What to work on: An exact reproduction of all entries is required.

Data for review:
§

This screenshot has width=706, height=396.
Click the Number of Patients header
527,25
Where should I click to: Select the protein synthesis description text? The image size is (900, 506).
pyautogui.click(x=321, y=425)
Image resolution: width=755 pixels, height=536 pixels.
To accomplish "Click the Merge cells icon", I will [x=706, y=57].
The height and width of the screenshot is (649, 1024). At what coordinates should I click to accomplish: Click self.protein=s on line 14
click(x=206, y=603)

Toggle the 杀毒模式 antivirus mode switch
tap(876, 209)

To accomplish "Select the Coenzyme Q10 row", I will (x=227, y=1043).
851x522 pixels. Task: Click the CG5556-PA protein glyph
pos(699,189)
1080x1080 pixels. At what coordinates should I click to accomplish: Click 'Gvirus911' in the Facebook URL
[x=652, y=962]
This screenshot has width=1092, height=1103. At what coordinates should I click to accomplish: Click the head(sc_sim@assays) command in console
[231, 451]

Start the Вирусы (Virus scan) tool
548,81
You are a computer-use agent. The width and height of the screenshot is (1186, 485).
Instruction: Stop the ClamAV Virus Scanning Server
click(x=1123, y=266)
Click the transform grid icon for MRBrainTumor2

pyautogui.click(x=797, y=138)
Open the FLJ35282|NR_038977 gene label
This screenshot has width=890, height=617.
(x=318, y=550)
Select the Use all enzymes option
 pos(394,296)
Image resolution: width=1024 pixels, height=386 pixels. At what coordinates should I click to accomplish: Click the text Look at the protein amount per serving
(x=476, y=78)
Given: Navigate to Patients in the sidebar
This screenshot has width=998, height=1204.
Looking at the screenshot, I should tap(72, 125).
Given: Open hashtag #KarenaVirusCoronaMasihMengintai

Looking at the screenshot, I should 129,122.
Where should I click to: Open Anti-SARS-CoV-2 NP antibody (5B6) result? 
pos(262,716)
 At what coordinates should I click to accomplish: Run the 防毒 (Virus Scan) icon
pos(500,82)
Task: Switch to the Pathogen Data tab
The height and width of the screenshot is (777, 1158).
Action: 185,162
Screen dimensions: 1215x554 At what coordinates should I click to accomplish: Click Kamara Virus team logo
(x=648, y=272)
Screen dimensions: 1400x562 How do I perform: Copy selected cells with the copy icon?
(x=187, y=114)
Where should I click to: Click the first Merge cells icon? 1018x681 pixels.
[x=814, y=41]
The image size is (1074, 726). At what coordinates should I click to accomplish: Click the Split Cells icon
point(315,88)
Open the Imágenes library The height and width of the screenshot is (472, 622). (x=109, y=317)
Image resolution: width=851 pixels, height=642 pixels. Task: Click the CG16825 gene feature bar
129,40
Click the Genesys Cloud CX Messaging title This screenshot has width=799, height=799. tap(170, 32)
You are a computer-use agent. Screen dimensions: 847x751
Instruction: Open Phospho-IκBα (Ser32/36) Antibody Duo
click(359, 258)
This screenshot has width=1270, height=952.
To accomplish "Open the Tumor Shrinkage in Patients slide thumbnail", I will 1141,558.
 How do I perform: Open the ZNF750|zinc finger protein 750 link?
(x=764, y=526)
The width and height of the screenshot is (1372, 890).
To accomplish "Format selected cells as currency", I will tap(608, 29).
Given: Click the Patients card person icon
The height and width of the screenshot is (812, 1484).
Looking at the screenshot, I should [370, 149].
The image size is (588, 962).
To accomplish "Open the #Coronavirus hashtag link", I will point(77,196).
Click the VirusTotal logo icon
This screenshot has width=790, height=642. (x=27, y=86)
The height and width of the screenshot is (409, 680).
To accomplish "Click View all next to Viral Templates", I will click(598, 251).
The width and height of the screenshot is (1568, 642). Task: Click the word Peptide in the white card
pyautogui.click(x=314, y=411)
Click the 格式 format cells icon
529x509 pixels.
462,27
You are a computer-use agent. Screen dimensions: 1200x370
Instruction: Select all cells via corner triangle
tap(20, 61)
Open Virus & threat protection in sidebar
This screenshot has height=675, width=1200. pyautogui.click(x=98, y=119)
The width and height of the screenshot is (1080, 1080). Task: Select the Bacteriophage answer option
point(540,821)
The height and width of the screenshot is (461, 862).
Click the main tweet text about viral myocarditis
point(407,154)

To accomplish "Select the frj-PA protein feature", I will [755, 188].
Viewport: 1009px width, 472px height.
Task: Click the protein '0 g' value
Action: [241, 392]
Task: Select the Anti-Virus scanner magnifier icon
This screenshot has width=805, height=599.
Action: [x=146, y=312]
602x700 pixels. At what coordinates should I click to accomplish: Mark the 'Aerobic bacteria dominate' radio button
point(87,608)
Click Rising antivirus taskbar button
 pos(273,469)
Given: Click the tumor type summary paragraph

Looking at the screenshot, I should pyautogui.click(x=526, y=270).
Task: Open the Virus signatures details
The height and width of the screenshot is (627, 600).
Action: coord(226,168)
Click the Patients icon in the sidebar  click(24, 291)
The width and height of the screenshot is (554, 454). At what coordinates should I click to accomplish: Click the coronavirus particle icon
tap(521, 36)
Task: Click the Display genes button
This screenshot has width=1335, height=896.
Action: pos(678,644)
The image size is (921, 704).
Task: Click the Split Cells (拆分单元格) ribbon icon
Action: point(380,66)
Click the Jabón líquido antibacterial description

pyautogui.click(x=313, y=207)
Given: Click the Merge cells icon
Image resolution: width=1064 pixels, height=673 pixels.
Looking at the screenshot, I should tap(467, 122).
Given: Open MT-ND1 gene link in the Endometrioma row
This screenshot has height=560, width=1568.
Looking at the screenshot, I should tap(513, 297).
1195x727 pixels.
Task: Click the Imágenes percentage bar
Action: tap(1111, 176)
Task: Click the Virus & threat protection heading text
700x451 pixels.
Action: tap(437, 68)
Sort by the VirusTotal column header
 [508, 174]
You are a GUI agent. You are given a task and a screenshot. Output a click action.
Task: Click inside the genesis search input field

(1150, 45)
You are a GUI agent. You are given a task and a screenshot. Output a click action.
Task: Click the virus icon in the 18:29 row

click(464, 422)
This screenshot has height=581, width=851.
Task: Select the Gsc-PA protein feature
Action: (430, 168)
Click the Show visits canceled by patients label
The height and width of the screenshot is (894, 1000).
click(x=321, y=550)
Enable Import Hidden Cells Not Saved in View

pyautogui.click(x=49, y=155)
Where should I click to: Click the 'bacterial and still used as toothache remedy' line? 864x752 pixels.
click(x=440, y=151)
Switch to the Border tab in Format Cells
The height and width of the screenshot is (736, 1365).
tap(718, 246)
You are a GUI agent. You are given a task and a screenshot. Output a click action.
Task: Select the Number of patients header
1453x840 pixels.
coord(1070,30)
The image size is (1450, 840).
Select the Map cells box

§

Task result:
This screenshot has width=706, height=396.
Click the Number of Patients header
527,25
Where should I click to: Select the protein synthesis description text? The image size is (900, 506).
pyautogui.click(x=321, y=425)
Image resolution: width=755 pixels, height=536 pixels.
To accomplish "Click the Merge cells icon", I will [x=706, y=57].
The height and width of the screenshot is (649, 1024). At what coordinates should I click to accomplish: Click self.protein=s on line 14
click(x=206, y=603)

Toggle the 杀毒模式 antivirus mode switch
tap(876, 209)

To accomplish "Select the Coenzyme Q10 row", I will (x=227, y=1043).
851x522 pixels. Task: Click the CG5556-PA protein glyph
pos(699,189)
1080x1080 pixels. At what coordinates should I click to accomplish: Click 'Gvirus911' in the Facebook URL
[x=652, y=962]
This screenshot has width=1092, height=1103. At what coordinates should I click to accomplish: Click the head(sc_sim@assays) command in console
[231, 451]

Start the Вирусы (Virus scan) tool
548,81
You are a computer-use agent. The width and height of the screenshot is (1186, 485).
Instruction: Stop the ClamAV Virus Scanning Server
click(x=1123, y=266)
Click the transform grid icon for MRBrainTumor2

pyautogui.click(x=797, y=138)
Open the FLJ35282|NR_038977 gene label
This screenshot has width=890, height=617.
(x=318, y=550)
Select the Use all enzymes option
 pos(394,296)
Image resolution: width=1024 pixels, height=386 pixels. At what coordinates should I click to accomplish: Click the text Look at the protein amount per serving
(x=476, y=78)
Given: Navigate to Patients in the sidebar
This screenshot has width=998, height=1204.
Looking at the screenshot, I should tap(72, 125).
Given: Open hashtag #KarenaVirusCoronaMasihMengintai

Looking at the screenshot, I should 129,122.
Where should I click to: Open Anti-SARS-CoV-2 NP antibody (5B6) result? 
pos(262,716)
 At what coordinates should I click to accomplish: Run the 防毒 (Virus Scan) icon
pos(500,82)
Task: Switch to the Pathogen Data tab
The height and width of the screenshot is (777, 1158).
Action: 185,162
Screen dimensions: 1215x554 At what coordinates should I click to accomplish: Click Kamara Virus team logo
(x=648, y=272)
Screen dimensions: 1400x562 How do I perform: Copy selected cells with the copy icon?
(x=187, y=114)
Where should I click to: Click the first Merge cells icon? 1018x681 pixels.
[x=814, y=41]
The image size is (1074, 726). At what coordinates should I click to accomplish: Click the Split Cells icon
point(315,88)
Open the Imágenes library The height and width of the screenshot is (472, 622). (x=109, y=317)
Image resolution: width=851 pixels, height=642 pixels. Task: Click the CG16825 gene feature bar
129,40
Click the Genesys Cloud CX Messaging title This screenshot has width=799, height=799. tap(170, 32)
You are a computer-use agent. Screen dimensions: 847x751
Instruction: Open Phospho-IκBα (Ser32/36) Antibody Duo
click(359, 258)
This screenshot has width=1270, height=952.
To accomplish "Open the Tumor Shrinkage in Patients slide thumbnail", I will 1141,558.
 How do I perform: Open the ZNF750|zinc finger protein 750 link?
(x=764, y=526)
The width and height of the screenshot is (1372, 890).
To accomplish "Format selected cells as currency", I will tap(608, 29).
Given: Click the Patients card person icon
The height and width of the screenshot is (812, 1484).
Looking at the screenshot, I should [370, 149].
The image size is (588, 962).
To accomplish "Open the #Coronavirus hashtag link", I will point(77,196).
Click the VirusTotal logo icon
This screenshot has width=790, height=642. (x=27, y=86)
The height and width of the screenshot is (409, 680).
To accomplish "Click View all next to Viral Templates", I will click(598, 251).
The width and height of the screenshot is (1568, 642). Task: Click the word Peptide in the white card
pyautogui.click(x=314, y=411)
Click the 格式 format cells icon
529x509 pixels.
462,27
You are a computer-use agent. Screen dimensions: 1200x370
Instruction: Select all cells via corner triangle
tap(20, 61)
Open Virus & threat protection in sidebar
This screenshot has height=675, width=1200. pyautogui.click(x=98, y=119)
The width and height of the screenshot is (1080, 1080). Task: Select the Bacteriophage answer option
point(540,821)
The height and width of the screenshot is (461, 862).
Click the main tweet text about viral myocarditis
point(407,154)

To accomplish "Select the frj-PA protein feature", I will [755, 188].
Viewport: 1009px width, 472px height.
Task: Click the protein '0 g' value
Action: [241, 392]
Task: Select the Anti-Virus scanner magnifier icon
This screenshot has width=805, height=599.
Action: [x=146, y=312]
602x700 pixels. At what coordinates should I click to accomplish: Mark the 'Aerobic bacteria dominate' radio button
point(87,608)
Click Rising antivirus taskbar button
 pos(273,469)
Given: Click the tumor type summary paragraph

Looking at the screenshot, I should pyautogui.click(x=526, y=270).
Task: Open the Virus signatures details
The height and width of the screenshot is (627, 600).
Action: coord(226,168)
Click the Patients icon in the sidebar  click(24, 291)
The width and height of the screenshot is (554, 454). At what coordinates should I click to accomplish: Click the coronavirus particle icon
tap(521, 36)
Task: Click the Display genes button
This screenshot has width=1335, height=896.
Action: pos(678,644)
The image size is (921, 704).
Task: Click the Split Cells (拆分单元格) ribbon icon
Action: point(380,66)
Click the Jabón líquido antibacterial description

pyautogui.click(x=313, y=207)
Given: Click the Merge cells icon
Image resolution: width=1064 pixels, height=673 pixels.
Looking at the screenshot, I should tap(467, 122).
Given: Open MT-ND1 gene link in the Endometrioma row
This screenshot has height=560, width=1568.
Looking at the screenshot, I should tap(513, 297).
1195x727 pixels.
Task: Click the Imágenes percentage bar
Action: tap(1111, 176)
Task: Click the Virus & threat protection heading text
700x451 pixels.
Action: tap(437, 68)
Sort by the VirusTotal column header
 [508, 174]
You are a GUI agent. You are given a task and a screenshot. Output a click action.
Task: Click inside the genesis search input field

(1150, 45)
You are a GUI agent. You are given a task and a screenshot. Output a click action.
Task: Click the virus icon in the 18:29 row

click(464, 422)
This screenshot has height=581, width=851.
Task: Select the Gsc-PA protein feature
Action: (430, 168)
Click the Show visits canceled by patients label
The height and width of the screenshot is (894, 1000).
click(x=321, y=550)
Enable Import Hidden Cells Not Saved in View

pyautogui.click(x=49, y=155)
Where should I click to: Click the 'bacterial and still used as toothache remedy' line? 864x752 pixels.
click(x=440, y=151)
Switch to the Border tab in Format Cells
The height and width of the screenshot is (736, 1365).
tap(718, 246)
You are a GUI agent. You are given a task and a screenshot. Output a click action.
Task: Select the Number of patients header
1453x840 pixels.
coord(1070,30)
The image size is (1450, 840).
Select the Map cells box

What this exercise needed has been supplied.